(Task to carry out):
With the records as your source, report how many lines contain "price". Add no other words.

(Collected data entries)
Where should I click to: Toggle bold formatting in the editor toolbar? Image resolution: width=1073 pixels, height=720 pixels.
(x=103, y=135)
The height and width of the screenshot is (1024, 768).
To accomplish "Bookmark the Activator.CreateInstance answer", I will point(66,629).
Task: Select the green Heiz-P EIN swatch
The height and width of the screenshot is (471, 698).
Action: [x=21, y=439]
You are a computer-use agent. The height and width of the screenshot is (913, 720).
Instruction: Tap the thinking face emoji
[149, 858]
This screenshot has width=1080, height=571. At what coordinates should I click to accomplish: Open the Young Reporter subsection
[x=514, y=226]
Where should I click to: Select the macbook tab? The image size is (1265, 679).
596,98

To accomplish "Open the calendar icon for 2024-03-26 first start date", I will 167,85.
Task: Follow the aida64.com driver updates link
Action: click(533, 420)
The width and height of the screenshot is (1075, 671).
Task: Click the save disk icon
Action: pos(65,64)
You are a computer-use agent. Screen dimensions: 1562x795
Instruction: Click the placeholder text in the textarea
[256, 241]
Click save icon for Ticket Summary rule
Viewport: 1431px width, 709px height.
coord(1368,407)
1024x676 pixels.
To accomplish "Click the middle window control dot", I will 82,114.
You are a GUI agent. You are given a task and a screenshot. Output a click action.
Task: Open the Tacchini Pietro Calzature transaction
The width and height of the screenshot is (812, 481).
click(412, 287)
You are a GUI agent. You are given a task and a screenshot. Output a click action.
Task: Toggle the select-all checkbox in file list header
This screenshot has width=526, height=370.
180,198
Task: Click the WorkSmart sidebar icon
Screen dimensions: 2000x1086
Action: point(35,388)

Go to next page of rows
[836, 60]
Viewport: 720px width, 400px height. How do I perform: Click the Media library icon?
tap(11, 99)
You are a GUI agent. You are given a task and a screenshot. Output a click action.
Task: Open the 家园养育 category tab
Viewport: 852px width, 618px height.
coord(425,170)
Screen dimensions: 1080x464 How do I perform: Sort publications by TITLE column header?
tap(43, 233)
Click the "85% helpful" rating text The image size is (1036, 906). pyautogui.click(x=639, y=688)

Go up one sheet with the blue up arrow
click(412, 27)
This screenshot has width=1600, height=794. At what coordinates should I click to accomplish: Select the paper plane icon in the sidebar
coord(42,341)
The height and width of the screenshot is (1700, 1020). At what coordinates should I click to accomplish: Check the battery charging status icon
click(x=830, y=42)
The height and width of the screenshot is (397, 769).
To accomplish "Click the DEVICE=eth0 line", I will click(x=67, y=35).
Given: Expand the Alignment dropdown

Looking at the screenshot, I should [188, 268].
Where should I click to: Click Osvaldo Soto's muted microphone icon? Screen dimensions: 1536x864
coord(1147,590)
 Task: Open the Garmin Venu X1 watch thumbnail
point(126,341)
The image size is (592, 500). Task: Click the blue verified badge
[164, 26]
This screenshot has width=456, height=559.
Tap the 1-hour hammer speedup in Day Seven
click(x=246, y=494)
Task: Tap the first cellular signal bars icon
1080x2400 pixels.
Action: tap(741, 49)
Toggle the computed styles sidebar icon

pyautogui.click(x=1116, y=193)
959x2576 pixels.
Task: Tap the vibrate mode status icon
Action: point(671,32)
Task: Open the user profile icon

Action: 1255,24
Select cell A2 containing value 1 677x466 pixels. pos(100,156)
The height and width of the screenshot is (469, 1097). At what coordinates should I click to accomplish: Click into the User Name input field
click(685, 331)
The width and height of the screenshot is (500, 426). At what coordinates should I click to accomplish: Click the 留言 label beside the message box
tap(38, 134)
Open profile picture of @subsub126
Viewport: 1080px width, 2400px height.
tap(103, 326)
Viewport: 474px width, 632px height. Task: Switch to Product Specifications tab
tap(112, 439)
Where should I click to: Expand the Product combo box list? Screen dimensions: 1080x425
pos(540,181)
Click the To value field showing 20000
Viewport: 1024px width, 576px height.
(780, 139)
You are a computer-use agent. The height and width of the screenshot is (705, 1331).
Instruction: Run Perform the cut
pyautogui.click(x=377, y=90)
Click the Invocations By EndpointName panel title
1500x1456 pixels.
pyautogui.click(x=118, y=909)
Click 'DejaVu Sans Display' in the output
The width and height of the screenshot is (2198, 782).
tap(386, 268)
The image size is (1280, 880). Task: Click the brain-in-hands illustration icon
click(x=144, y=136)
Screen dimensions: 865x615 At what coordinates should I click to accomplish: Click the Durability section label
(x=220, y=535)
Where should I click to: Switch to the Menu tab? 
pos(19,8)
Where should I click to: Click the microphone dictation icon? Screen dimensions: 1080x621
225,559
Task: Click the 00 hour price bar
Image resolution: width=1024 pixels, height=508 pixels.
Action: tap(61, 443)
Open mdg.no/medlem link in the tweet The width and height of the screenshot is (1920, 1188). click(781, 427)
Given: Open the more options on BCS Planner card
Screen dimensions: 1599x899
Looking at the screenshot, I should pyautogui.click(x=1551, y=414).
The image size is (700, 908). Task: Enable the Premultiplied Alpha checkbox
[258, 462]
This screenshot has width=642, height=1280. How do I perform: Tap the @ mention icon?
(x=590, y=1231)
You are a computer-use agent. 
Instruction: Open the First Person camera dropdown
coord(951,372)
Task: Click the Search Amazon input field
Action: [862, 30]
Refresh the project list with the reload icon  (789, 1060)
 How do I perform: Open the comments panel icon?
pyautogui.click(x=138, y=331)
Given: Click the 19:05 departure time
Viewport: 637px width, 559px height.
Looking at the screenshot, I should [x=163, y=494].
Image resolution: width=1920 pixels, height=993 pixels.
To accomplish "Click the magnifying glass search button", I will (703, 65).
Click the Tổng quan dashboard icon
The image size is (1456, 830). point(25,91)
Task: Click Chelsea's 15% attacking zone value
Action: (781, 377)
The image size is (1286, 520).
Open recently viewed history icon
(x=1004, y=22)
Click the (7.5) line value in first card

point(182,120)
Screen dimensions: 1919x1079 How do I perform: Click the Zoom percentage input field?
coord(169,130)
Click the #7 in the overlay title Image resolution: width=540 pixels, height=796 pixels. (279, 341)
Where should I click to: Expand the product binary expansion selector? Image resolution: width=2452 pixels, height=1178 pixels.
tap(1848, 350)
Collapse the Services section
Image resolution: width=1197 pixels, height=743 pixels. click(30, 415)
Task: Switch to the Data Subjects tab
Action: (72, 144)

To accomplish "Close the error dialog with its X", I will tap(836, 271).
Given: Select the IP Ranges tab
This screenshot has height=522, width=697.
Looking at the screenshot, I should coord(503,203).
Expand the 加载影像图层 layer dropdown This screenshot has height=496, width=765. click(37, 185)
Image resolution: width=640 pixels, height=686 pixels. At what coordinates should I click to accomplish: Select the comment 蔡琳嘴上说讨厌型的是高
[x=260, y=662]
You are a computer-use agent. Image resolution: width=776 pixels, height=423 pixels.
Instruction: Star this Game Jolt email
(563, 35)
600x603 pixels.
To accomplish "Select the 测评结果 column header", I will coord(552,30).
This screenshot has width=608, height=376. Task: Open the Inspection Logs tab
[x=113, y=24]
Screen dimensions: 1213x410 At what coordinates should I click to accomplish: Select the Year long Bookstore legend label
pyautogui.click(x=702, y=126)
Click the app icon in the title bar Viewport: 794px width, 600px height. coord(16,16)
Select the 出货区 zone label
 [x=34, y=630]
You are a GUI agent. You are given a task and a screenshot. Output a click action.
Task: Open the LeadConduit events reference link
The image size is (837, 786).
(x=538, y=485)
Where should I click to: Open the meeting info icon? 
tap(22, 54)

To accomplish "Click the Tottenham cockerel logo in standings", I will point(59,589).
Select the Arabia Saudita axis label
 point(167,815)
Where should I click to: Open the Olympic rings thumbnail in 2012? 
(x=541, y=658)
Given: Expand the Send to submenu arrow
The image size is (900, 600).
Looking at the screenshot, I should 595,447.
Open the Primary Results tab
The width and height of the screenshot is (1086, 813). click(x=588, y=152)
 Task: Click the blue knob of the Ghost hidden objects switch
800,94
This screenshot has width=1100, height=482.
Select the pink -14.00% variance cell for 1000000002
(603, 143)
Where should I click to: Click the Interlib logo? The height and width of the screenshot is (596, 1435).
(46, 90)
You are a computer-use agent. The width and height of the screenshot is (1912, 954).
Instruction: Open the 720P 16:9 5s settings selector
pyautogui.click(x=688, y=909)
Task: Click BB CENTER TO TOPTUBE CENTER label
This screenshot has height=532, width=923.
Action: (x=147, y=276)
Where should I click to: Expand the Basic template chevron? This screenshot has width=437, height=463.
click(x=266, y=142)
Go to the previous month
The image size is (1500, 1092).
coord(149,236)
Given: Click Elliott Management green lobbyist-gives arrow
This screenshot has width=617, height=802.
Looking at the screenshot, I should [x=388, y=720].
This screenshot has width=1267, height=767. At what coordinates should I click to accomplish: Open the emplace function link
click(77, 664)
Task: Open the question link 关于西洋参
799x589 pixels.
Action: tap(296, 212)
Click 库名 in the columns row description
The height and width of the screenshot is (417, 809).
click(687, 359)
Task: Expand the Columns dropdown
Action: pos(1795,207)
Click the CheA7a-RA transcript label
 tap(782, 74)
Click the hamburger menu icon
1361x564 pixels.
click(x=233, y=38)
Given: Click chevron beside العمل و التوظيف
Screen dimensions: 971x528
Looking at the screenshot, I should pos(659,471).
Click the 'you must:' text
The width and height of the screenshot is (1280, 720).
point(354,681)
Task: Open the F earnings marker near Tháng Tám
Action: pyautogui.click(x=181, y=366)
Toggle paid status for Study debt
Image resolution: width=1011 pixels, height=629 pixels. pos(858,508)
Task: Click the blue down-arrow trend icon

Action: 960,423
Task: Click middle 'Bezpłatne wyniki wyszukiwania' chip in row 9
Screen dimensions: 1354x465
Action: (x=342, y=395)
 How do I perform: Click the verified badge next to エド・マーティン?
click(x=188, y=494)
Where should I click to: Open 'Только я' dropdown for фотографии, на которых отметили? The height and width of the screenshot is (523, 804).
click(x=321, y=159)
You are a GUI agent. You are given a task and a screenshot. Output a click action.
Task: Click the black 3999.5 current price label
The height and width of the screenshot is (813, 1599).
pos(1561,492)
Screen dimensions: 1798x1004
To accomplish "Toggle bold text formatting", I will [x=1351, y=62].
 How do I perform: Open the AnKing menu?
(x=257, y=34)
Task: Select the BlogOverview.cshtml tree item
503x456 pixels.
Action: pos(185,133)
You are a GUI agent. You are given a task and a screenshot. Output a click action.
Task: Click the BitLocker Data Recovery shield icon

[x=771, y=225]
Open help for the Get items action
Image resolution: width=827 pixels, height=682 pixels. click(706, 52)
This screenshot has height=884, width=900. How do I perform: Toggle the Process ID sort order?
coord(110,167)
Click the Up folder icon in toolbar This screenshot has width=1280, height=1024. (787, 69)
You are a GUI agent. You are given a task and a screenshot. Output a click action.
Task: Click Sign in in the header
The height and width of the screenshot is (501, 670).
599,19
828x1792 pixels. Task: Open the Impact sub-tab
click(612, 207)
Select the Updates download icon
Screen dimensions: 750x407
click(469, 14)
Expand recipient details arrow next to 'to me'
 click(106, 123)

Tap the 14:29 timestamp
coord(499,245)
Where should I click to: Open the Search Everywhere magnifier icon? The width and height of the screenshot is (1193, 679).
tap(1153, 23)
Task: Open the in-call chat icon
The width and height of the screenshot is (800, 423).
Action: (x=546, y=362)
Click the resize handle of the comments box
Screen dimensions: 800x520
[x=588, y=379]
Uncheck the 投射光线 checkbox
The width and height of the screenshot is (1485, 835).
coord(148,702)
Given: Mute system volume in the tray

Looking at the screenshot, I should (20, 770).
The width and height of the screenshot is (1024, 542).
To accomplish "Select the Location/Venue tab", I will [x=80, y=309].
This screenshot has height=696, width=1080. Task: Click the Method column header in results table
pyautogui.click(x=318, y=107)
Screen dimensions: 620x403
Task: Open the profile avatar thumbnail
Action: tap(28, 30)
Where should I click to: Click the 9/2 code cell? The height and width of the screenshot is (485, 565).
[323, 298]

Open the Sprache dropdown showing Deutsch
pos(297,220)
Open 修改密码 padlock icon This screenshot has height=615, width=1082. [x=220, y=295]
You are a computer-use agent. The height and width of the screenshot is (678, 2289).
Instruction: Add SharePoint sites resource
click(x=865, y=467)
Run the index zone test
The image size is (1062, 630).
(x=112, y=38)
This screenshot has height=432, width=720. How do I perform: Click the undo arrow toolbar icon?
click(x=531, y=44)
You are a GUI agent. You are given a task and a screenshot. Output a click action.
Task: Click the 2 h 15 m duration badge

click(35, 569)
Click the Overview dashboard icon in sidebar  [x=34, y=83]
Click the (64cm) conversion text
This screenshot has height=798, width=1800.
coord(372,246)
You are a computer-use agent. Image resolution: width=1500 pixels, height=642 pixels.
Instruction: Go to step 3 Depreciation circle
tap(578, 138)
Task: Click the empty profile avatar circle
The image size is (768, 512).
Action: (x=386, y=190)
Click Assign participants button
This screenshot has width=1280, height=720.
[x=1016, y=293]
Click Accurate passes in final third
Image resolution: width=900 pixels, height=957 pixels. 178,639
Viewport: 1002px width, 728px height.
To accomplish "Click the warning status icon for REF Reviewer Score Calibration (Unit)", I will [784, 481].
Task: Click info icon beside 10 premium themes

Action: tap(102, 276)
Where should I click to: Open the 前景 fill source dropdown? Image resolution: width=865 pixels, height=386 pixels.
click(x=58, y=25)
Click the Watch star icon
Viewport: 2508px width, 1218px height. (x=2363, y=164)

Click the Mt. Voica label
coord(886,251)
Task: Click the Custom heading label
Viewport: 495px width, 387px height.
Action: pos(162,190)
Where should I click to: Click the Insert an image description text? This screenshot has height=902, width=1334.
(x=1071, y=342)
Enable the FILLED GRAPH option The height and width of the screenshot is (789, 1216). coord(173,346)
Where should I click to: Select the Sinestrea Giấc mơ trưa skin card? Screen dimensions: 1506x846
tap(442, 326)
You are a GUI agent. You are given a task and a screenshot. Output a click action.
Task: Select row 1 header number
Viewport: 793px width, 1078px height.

(Task solution):
2